In the deep parts of the South Atlantic Ocean, researchers have uncovered a surprising geological feature embedded in fractured and broken volcanic rocks located below the seafloor. Far from looking like common debris, the rocks appear to hide geological sponges able to store vast quantities of carbon dioxide over millions of years.
Breakthrough in Ocean Carbon Storage
This breakthrough is highlighted by scientists analysing samples collected from drill cores taken from the South Atlantic. They revealed that talus breccias, a name given to fractured layers of volcanic rocks, contained an excess of carbon dioxide absorbed from seawater, in contrast to earlier studies conducted in the upper ocean crust.
This discovery implies that Earth’s oceans might be storing much more carbon dioxide than expected by previous calculations. According to researchers, the process could contribute significantly more to the Earth’s carbon cycle than initially thought.
Scientists’ Discovery Beneath the Seafloor
For the study published in Nature Geoscience, researchers investigated rock cores sampled through International Ocean Discovery Program Expeditions 390 and 393 in the South Atlantic region. The cores were obtained from ridge-flank sites where the ancient ocean crust had fractured and broken down.
High carbon concentration was discovered within the recovered cores in the form of carbonate mineral deposits. In particular, the paper reports that talus breccias had about 7.5 weight percent of carbon dioxide derived from seawater. The values are twice as high as for earlier studies of upper ocean crust samples and can be from 2 to 40 times higher.
According to scientists, the role of the rock debris was to serve as a filter through which seawater circulated. During such filtration, carbon was deposited within newly developed minerals due to chemical reactions. Moreover, according to the study, even thin layers of such rubble might compete with adjacent ocean crust in carbon capacity.

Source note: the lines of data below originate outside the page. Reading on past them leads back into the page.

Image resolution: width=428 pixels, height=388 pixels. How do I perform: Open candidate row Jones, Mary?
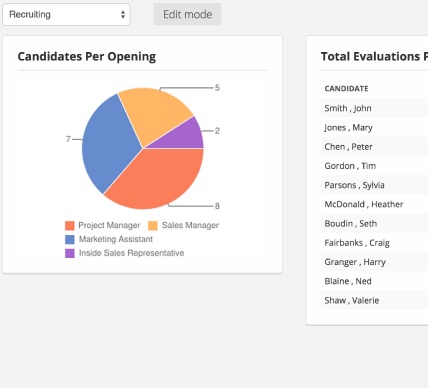pyautogui.click(x=374, y=127)
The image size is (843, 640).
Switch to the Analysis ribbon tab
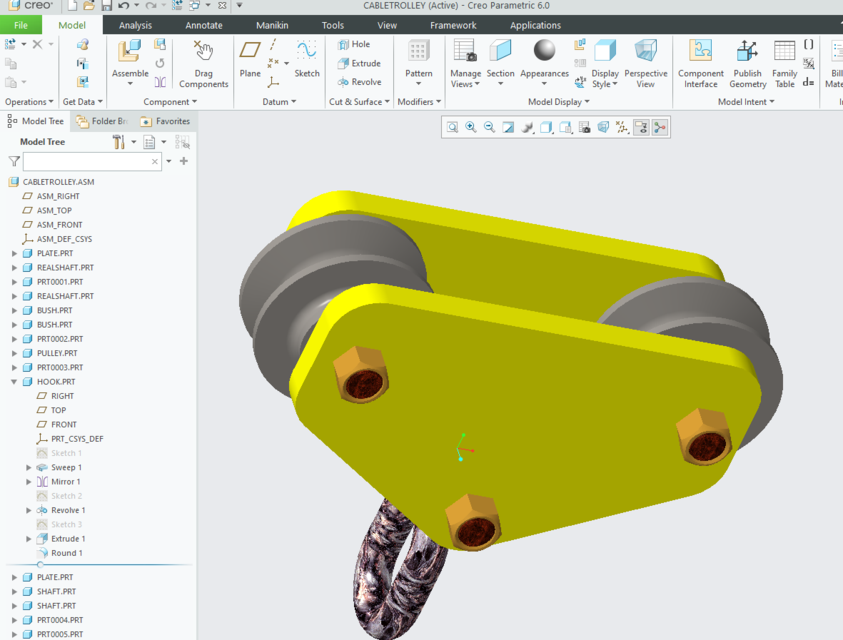coord(133,24)
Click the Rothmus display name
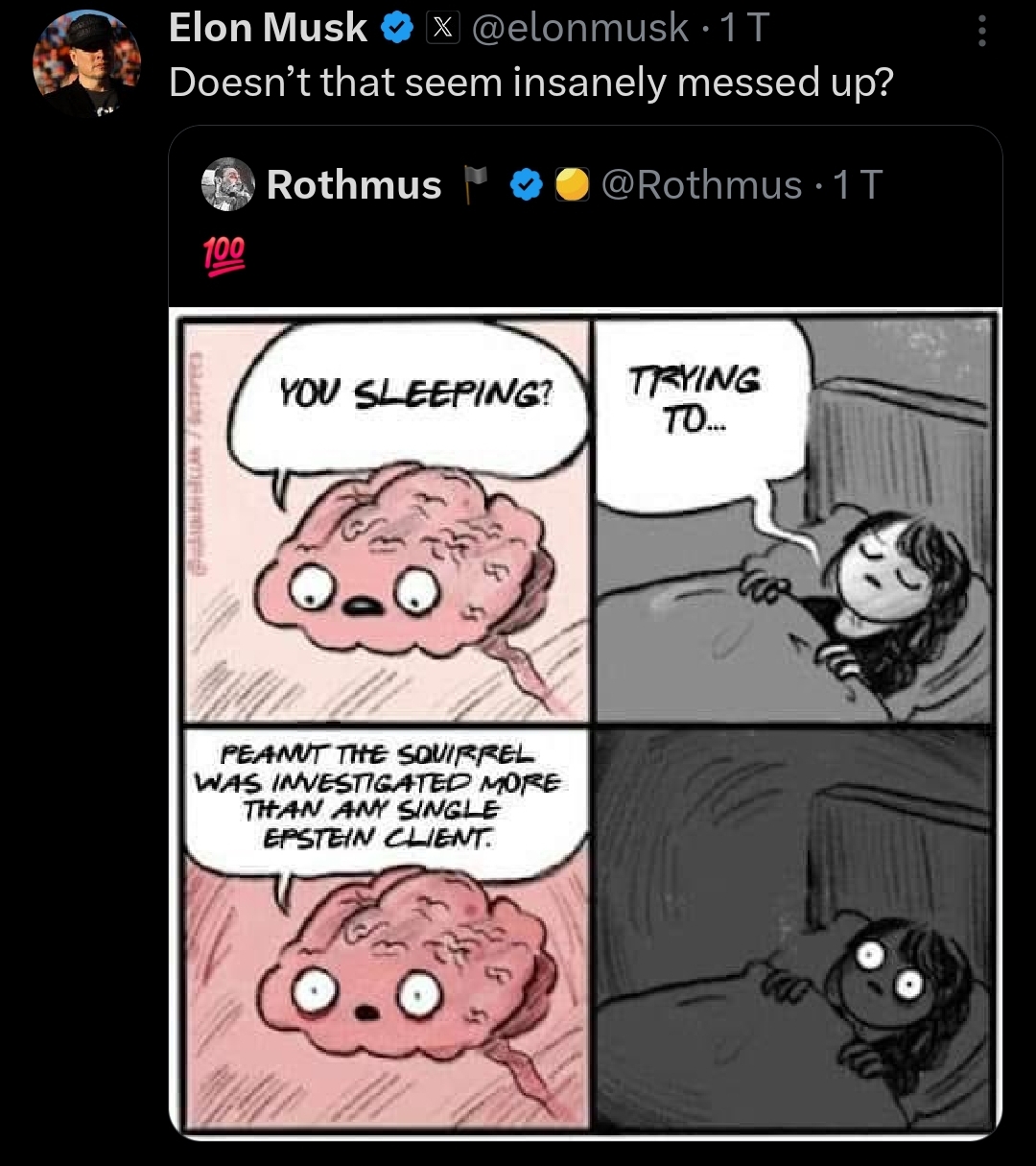The image size is (1036, 1166). (x=354, y=185)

How Broken Rocks Contain More Carbon
What makes the study interesting is the fact that broken rocks have been identified as better carbon sinks than solid lava flows. First, talus breccia has high porosity and a fractured structure, which means that there is an increased number of pathways for seawater circulation. During the process, seawater reacts with basalt, depositing carbonates.
Thus, in general, the fractured volcanic rubble has a similar function to that of a sponge. The researchers noted in their study that the fluid-rock interactions are key to carbon storage within oceanic crust.
Heavier lava flows have fewer passages through which seawater can pass. Therefore, they become less reactive over time. On the other hand, fragmented basalt provides more surface for seawater, thus giving it more chances to react and trap carbon.
How the Breakthrough Could Affect the Global Carbon Cycle
Researchers were aware that transformed oceanic crust played a crucial role in the deep carbon cycle on Earth. According to a study published in PNAS, altered oceanic crust annually transfers 18 million tons of carbon into subduction zones.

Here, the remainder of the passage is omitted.